Front. Pharmacol., 16 February 2022
Sec. Gastrointestinal and Hepatic Pharmacology
This article is part of the Research Topic Alcohol Consumption and Liver Diseases: from Pathology to Phytotherapy View all 9 articles

Editorial: Alcohol Consumption and Liver Diseases: From Pathology to Phytotherapy

  • 1School of Public Health, Zhejiang Chinese Medical University, Hangzhou, China
  • 2Department of Kinesiology and Nutrition, University of Illinois at Chicago, Chicago, IL, United States
  • 3School of Public Health, Tongji Medical College, Huazhong University of Science & Technology, Wuhan, China
  • 4The Cancer Hospital of the University of Chinese Academy of Sciences (Zhejiang Cancer Hospital), Institute of Basic Medicine and Cancer (IBMC), Chinese Academy of Sciences, Hangzhou, China

Globally, there are 2.4 billion people who consume alcohol with a high proportion of 39.5% of heavy episodic drinkers among them (GBD 2016 Alcohol Collaborators, 2018). Emerging evidence showed that harmful alcohol consumption is associated with more than 200 diseases and injuries, and leads to 3.3 million deaths worldwide annually (Seitz et al., 2018). As an important site for alcohol metabolism, the liver becomes the main target organ of chronic and heavy alcohol consumption-induced injury, which is referred to as alcoholic liver disease (ALD). The spectrum of ALD develops from steatosis to steatohepatitis, with some individuals ultimately progressing to fibrosis, cirrhosis, and even hepatocellular carcinoma. The perniciousness of ALD has not attracted enough attention, since the incidence rate of ALD in the population is much less than that of other liver diseases, such as non-alcoholic fatty liver disease. But in fact, ALD is the main source of terminal liver disease in clinic. Alcohol is responsible for about 25% of cirrhosis deaths and 30% of all liver cancer deaths annually (Asrani et al., 2021). Considering the significance of ALD on public health, Frontiers in Pharmacology organized this Research Topic entitled “Alcohol Consumption and Liver Diseases: from Pathology to Phytotherapy” to present recent advances in this field.

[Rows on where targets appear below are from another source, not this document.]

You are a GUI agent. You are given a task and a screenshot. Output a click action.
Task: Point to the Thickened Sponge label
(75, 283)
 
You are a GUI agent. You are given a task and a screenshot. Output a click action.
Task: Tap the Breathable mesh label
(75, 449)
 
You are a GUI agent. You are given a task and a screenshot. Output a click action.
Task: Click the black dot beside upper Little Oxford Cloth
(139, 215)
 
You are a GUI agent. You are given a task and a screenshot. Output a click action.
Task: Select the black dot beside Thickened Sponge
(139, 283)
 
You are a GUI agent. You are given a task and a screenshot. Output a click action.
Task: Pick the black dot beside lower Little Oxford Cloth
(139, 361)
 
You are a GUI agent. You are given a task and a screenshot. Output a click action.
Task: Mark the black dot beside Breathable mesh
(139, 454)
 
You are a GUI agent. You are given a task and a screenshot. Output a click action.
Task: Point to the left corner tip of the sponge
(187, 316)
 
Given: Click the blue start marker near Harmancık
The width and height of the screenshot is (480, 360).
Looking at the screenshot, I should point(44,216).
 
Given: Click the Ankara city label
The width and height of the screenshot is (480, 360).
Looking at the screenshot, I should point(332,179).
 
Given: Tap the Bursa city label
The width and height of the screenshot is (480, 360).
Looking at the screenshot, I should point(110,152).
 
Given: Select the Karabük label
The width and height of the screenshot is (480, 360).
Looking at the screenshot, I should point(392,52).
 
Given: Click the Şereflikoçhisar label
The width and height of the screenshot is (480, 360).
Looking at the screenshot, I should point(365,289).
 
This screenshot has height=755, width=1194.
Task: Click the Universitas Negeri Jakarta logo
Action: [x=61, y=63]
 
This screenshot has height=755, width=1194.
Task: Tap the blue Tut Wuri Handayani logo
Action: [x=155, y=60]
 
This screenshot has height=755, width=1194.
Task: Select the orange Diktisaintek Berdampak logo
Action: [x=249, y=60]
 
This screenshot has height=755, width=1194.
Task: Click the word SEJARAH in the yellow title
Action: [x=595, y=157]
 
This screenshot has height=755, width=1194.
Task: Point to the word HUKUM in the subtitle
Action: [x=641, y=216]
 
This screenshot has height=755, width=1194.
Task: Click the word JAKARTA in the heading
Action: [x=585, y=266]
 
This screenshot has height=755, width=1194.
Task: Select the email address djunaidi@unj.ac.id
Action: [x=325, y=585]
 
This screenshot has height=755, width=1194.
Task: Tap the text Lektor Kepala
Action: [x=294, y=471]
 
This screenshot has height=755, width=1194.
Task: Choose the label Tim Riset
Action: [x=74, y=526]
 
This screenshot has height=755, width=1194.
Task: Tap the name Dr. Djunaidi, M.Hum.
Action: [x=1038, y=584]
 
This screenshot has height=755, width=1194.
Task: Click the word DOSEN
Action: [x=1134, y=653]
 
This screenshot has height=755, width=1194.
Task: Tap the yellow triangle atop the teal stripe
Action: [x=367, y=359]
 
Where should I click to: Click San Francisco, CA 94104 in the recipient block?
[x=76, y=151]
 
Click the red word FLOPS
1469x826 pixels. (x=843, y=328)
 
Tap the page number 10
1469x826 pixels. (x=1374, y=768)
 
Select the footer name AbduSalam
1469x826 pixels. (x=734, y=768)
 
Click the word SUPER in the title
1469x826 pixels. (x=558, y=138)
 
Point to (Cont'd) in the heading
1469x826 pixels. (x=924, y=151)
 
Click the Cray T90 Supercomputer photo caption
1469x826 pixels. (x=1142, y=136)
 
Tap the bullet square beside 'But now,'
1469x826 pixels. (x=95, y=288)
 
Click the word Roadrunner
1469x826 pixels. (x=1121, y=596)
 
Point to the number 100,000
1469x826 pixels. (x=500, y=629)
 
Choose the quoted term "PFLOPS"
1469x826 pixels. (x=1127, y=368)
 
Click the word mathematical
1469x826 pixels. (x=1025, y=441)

Pathological Mechanism of Alcoholic Liver Disease

During the past decades, progress has been made on the understanding of pathological mechanism(s) of ALD. Ethanol oxidation by alcohol dehydrogenase and aldehyde dehydrogenase leads to a reduction of the NAD+/NADH ratio, and then disturbs fatty acid oxidation, glycolysis and glucogenesis, and the tricarboxylic acid cycle, contributing to hepatic steatosis; meanwhile, ethanol oxidation by the microsomal ethanol oxidizing system causes excessive reactive oxygen species generation, which further attacks biological macromolecules resulting in liver injury (Ceni et al., 2014). Emerging evidence shows that alcohol-mediated modification on intracellular biological macromolecules, such as RNA, DNA, and protein, as well as epigenetic modification, contributes to the development of ALD (Smathers et al., 2011; Chen et al., 2020; Dou et al., 2020; Dou et al., 2021; Zhang et al., 2021).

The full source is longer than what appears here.